Treas. Reg. § 1.861-14T(e)(1)(ii) provides that an expense is presumed not to be definitely related only to a class of gross income derived unless the taxpayer is able affirmatively to establish otherwise.

11I.R.C. § 818(f)(1).

12H. Rep. 98-432 at 135.

13H. Rep. 99-426 at 373.

14Id. at 374.

15H. Rep, 99-841 at 605-606.

16Moreover, the legislative history of Section 818(f) makes it clear that reserve expenses are not directly related to gross premium income (which is derived from underwriting activities) or investment income (which is related to investment activities). Rather, reserve expenses are the type of expenses which "cannot definitely be allocated to an item or class of gross income."

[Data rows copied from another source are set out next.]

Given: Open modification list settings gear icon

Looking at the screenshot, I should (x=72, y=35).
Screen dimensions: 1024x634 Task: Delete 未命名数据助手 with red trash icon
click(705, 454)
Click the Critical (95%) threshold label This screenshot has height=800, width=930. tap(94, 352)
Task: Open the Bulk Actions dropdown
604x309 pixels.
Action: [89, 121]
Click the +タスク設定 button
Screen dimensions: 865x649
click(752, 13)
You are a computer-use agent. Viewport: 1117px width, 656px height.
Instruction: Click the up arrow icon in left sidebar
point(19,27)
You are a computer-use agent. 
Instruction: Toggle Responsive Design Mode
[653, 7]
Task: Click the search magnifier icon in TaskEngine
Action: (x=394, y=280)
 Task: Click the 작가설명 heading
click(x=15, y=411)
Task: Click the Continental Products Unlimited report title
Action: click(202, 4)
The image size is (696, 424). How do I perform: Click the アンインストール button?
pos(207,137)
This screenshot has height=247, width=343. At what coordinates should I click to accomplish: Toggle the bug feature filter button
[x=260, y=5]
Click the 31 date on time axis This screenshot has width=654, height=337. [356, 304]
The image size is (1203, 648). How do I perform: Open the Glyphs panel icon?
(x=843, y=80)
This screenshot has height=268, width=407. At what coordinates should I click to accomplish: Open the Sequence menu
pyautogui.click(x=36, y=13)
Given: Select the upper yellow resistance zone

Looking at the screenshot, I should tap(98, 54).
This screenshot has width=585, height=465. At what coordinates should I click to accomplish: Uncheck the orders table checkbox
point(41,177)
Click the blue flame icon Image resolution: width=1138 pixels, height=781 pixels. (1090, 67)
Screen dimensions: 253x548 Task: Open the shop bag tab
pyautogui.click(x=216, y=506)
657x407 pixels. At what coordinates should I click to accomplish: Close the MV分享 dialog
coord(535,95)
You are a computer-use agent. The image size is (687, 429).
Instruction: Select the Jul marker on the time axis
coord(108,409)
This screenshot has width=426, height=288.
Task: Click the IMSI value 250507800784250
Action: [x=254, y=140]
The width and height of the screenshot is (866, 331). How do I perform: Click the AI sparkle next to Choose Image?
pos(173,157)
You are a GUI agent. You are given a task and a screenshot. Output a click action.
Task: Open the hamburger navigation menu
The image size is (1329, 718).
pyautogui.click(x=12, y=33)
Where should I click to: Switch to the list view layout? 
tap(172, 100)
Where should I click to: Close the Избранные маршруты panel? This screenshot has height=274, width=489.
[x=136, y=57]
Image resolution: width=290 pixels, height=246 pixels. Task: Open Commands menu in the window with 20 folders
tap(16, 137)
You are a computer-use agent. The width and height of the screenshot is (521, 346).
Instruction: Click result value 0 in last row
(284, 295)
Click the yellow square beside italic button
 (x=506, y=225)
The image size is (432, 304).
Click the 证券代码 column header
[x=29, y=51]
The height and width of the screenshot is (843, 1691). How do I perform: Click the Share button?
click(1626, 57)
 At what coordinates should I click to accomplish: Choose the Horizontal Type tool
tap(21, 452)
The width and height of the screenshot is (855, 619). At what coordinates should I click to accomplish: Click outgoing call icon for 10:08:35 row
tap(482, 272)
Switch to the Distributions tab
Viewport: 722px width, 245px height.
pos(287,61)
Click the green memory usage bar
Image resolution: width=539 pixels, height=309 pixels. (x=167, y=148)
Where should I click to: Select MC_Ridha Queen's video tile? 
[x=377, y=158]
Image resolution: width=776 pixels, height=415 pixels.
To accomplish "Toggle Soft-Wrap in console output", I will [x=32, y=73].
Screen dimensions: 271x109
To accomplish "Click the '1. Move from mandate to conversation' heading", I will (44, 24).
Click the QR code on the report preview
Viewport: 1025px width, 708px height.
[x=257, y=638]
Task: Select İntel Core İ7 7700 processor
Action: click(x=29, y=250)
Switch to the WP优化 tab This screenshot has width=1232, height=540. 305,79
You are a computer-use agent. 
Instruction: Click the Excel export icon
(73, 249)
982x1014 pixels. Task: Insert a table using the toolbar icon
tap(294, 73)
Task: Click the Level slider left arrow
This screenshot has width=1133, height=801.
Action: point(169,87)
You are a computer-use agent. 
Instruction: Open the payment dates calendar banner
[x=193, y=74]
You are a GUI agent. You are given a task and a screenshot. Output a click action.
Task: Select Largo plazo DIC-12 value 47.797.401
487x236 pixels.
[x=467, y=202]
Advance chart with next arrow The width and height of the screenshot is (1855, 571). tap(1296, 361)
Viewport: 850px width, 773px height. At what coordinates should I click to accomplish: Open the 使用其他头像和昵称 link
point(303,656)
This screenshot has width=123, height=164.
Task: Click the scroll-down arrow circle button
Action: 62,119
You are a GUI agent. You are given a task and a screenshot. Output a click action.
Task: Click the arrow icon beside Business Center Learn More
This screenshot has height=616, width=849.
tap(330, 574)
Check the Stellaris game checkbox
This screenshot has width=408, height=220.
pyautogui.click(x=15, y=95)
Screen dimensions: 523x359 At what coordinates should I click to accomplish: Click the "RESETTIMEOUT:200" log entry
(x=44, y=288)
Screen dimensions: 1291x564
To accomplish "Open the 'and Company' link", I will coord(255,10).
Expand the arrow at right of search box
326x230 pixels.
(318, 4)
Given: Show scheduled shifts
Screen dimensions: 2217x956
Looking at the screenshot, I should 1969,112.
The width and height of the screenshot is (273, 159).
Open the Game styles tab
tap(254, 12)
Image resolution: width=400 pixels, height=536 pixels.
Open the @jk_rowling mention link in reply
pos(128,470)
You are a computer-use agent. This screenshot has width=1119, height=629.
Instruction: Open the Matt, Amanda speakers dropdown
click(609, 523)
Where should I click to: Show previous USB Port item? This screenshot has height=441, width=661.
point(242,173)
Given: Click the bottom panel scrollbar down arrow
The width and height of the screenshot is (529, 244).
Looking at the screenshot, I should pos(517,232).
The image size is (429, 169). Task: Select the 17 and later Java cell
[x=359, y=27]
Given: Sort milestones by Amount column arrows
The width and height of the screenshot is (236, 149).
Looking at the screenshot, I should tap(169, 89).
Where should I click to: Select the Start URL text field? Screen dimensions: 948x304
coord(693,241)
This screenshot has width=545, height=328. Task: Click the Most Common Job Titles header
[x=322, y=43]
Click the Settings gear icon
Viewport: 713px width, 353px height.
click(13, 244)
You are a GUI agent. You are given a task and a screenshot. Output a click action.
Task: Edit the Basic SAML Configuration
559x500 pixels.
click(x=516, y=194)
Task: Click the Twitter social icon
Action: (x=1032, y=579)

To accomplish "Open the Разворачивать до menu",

It is also important to keep in mind that the legislative histories of Sections 818(f) and 864(e)(6) each refer to Treas. Reg. § 1.861-8 and under those regulations expenses, such as reserve expenses, which are not definitely related to any gross income are ratably apportioned to all gross income. Moreover, Treas. Reg. §1.861-14T(h) provides that remaining reserve expenses are to be allocated and apportioned under the rules of § 1.861-8 and Treas. Reg. § 1.861-14T. Finally, Notice 89-91 more generally provides that the expenses allocable on a group basis under Section 864(e)(6) should include "all expenses that are not definitely related to a particular class of income."

17H. Rep. 98-432 at 135.

18In such a case, consideration could be given to allocating life insurance reserve expenses, not only to all members of the affiliated group that individually qualify as a life insurance company, but also to other members which are supportive of the life insurance business.